Offshore wind vessel heavyweight Cadeler has raised around $203m in fresh equity as it lines up its next round of fleet expansion.
The Copenhagen-based, Oslo- and New York-listed company said the private placement was priced above its five-day volume-weighted average, with strong backing from existing investors including BW Altor and Scorpio-linked interests.
BW Altor, tied to BW Group chairman Andreas Sohmen-Pao, and Scorpio were among the key names supporting the raise, with $70m and $40m, respectively, underlining continued investor appetite for offshore wind tonnage as the sector gears up for its next growth phase. Following the issuance of the new shares, BW Altor and Scorpio will hold roughly 108.3m and 49.4m shares, respectively, in Cadeler, or about 28.1% and 12.8% of the outstanding shares in the company.
Cadeler said the proceeds will go towards initial commitments for two proposed T-class wind foundation installation vessels, as well as a potential acquisition and conversion of a scour protection vessel to strengthen its transport and installation offering.

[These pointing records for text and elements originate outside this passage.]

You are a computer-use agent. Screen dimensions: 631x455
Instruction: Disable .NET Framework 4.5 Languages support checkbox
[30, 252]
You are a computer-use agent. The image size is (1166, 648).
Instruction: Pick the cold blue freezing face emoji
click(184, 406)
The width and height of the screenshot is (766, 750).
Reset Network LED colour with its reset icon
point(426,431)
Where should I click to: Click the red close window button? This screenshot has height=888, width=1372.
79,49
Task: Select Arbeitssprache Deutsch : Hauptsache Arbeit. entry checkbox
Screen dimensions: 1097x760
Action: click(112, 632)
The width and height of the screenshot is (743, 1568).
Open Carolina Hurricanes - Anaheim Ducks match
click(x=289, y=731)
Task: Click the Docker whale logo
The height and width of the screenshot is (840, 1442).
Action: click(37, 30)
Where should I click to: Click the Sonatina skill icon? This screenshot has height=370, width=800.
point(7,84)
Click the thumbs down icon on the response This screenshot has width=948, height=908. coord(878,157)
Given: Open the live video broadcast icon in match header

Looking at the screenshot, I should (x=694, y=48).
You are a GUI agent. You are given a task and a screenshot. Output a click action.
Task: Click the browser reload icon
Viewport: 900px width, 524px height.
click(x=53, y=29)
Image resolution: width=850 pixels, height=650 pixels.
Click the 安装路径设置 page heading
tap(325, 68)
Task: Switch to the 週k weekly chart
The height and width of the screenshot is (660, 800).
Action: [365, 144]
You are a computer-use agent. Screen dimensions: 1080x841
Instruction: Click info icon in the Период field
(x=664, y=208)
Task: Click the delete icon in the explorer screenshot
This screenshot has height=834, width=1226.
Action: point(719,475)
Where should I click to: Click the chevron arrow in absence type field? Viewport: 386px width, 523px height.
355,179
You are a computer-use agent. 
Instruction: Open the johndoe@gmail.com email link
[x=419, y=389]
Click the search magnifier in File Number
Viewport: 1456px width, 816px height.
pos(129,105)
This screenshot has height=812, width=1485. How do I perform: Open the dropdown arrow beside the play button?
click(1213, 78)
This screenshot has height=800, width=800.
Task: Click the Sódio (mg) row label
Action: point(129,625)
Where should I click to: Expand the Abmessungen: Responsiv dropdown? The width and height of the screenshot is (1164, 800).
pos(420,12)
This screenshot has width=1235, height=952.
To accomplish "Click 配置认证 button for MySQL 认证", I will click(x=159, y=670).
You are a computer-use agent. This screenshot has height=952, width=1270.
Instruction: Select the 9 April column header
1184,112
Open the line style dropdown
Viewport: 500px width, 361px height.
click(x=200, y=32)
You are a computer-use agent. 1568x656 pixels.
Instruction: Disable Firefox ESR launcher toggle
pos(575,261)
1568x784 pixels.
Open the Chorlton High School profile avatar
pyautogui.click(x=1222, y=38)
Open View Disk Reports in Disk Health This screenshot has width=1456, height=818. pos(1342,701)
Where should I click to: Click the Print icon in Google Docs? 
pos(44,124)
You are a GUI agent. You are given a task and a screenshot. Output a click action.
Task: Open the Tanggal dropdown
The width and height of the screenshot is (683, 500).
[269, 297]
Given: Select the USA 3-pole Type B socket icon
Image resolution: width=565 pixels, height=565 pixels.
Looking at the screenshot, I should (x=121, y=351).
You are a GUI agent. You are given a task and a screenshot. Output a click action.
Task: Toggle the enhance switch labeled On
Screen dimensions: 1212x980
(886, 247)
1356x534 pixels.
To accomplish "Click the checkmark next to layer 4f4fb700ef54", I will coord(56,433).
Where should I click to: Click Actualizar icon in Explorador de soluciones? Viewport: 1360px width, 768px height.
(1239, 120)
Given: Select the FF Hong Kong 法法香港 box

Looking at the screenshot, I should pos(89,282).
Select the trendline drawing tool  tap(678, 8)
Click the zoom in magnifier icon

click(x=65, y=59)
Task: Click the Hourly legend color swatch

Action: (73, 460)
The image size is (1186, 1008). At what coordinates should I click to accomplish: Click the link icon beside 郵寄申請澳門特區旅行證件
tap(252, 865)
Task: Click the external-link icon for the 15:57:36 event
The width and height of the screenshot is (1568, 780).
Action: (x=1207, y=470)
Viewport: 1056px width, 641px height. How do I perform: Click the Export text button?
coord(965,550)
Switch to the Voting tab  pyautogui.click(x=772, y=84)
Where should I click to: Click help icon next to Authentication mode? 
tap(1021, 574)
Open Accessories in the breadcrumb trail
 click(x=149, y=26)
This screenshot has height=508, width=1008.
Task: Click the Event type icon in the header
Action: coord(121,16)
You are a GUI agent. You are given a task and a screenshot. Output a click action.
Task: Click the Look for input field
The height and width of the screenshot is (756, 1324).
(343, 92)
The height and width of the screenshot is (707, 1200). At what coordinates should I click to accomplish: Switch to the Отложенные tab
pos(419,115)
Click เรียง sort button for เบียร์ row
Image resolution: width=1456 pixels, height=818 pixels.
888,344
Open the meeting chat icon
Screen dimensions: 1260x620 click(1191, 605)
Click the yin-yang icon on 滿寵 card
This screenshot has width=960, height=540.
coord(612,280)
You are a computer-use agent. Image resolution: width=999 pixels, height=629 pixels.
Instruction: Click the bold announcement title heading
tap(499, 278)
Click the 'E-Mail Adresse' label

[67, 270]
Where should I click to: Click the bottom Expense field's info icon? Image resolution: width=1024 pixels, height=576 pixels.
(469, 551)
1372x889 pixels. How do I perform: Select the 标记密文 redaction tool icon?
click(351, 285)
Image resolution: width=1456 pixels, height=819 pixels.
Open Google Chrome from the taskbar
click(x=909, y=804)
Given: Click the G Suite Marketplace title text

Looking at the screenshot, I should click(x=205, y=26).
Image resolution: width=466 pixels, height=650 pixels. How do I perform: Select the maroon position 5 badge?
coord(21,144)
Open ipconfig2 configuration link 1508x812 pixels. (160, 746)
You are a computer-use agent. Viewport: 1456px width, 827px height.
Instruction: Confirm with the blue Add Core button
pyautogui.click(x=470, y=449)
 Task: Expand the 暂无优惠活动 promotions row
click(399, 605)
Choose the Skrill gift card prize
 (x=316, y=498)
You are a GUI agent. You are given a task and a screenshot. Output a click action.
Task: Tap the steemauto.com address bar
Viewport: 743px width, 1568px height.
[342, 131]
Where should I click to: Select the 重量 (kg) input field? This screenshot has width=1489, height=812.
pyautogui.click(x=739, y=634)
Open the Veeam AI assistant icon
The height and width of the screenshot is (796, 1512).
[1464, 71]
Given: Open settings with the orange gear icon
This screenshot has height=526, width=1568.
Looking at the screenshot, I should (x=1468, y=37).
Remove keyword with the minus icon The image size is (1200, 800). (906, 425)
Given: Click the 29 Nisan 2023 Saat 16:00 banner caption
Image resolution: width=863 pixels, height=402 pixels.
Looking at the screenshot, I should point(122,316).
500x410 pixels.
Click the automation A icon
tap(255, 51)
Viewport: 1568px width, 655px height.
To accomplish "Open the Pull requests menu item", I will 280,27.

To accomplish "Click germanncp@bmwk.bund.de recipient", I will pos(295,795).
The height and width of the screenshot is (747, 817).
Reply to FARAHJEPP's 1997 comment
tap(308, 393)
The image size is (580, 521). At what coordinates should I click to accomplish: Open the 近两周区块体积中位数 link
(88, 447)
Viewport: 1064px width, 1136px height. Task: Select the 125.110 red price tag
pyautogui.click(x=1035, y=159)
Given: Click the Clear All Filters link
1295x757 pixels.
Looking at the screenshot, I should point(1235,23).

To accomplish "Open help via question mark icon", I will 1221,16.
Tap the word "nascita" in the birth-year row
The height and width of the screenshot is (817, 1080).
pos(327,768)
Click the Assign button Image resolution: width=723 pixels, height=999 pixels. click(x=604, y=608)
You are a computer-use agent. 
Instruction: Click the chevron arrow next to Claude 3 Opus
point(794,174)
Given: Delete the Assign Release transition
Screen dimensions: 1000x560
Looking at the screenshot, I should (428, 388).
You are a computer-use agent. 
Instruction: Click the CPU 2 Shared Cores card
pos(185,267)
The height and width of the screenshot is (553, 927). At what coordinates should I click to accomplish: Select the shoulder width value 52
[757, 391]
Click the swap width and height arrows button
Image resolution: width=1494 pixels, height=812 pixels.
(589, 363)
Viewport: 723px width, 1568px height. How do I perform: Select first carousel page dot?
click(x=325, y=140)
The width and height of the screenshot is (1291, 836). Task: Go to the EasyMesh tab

The company is already in advanced talks with COSCO Shipping Heavy Industry for the two T-class newbuilds with delivery slated for 2030 and 2031, and a similar cost to a $400m-unit booked in 2024. Cadeler noted payment terms are expected to be back-loaded, with most capex falling due after 2029 and around 65% financed through debt — limiting near-term cash strain.
The move positions Cadeler ahead of what it sees as a tightening vessel market later in the decade, with no new wind foundation installation vessels ordered globally since its last deal in mid-2024.
The owner, now the world’s largest operator of wind turbine installation vessels, has been expanding rapidly to keep pace with offshore wind demand. Its fleet has grown from five to nine vessels this year and is expected to reach 12 units by mid-2027.
Alongside newbuilds, Cadeler is also weighing a move into scour protection through vessel conversion — a step that would reduce reliance on subcontractors, improve pricing control and keep more margin in-house. The company, however, said no final investment decisions have been made on the newbuilds or conversion project, and no additional equity is expected to fund its current pipeline.